Today’s Chocolate: Theo 70% Dark Chocolate
Today’s Passage: Joel 2
The second chapter of Joel begins with a trumpet warning of war, if you can call it a war.
Joel sees a vision of an advancing foreign nation, and he devotes nearly half the chapter to describing their power. Even at a distance, it’ll be clear to the people of Israel that they’re terrifyingly outclassed by the coming army; Joel prophesies, “Before them the people are in anguish; all faces turn pale” (6). These are disciplined soldiers, besieging cities with ease, and their power even shakes heaven and earth with apocalyptic might.
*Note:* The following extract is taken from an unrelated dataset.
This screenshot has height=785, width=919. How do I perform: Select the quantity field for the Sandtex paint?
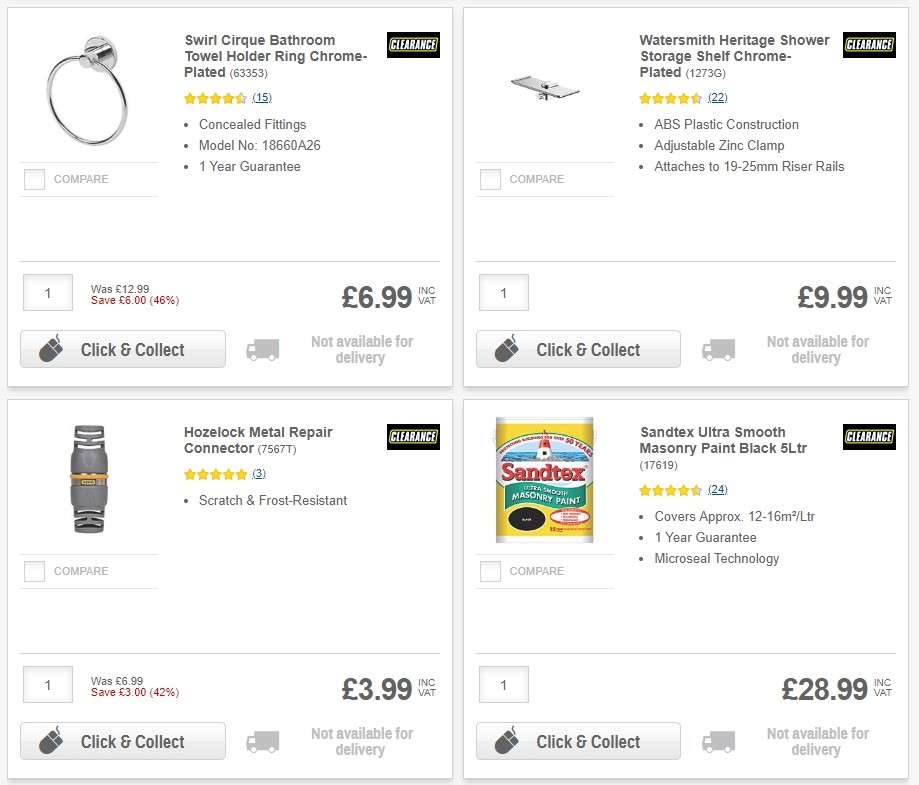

And on top of that, they’re sanctioned by God.
That’s right: Israel may be God’s chosen people, yet this army that will march against them belongs to the Lord. Joel tells us: “The Lord utters His voice before His army; surely His camp is very great, for strong is he who carries out His word. The day of the Lord is indeed great and very awesome, and who can endure it?” (11). These advancing soldiers belong to God just as much as the Hebrew nation of Joel’s day, at least when you view the army as an instrument of the Almighty’s judgment. It’s a huge blow to Israelite pride that God would consider them so unfaithful to his calling as to sanction a foreign army against them, even calling the opposition’s forces his own.
And, as in chapter one, the prophecy doesn’t specify the particular charges of Israel’s wrongdoing. Joel simply enjoins his countrymen to beg God for mercy. Speaking for God, he commands, “‘Yet even now,’ declares the Lord, ‘Return to Me with all your heart, and with fasting, weeping and mourning'” (12). Like a child who knows exactly what he’s done wrong and is waiting for the other shoe to drop, there’s nothing for Israel to do but cop to the crime, repent, and throw one’s national self on God’s compassion.
And God’s got the compassion. If his people ask him to spare them, he’ll spare them. If, as Joel urges them to, they say, “Spare Your people, O Lord, and do not make Your inheritance a reproach” (17), God promises to rescind his punishments: “The Lord will answer and say to His people, ‘Behold, I am going to send you grain, new wine and oil, and…I will remove the northern army far from you” (19-20). They’ll have crops and vineyards again: locust revokus. And the army of God’s wrath? Wrapped up. God promises to turn the situation around if Israel will simply turn from their sin: “I will make up to you for the years that the swarming locust has eaten, the creeping locust, the stripping locust and the gnawing locust, my great army which I sent among you” (25). They may deserve their punishment, but if they return to God, he’ll make their suffering up to them with prosperity as if it were a debt.
That’s the Day of the Lord, says Joel. It can be judgment for you, or it can be rescue. Repent and escape, receiving God’s mercy, or persist in your sins and suffer the consequences. And we all know which one Joel is hoping his people will choose.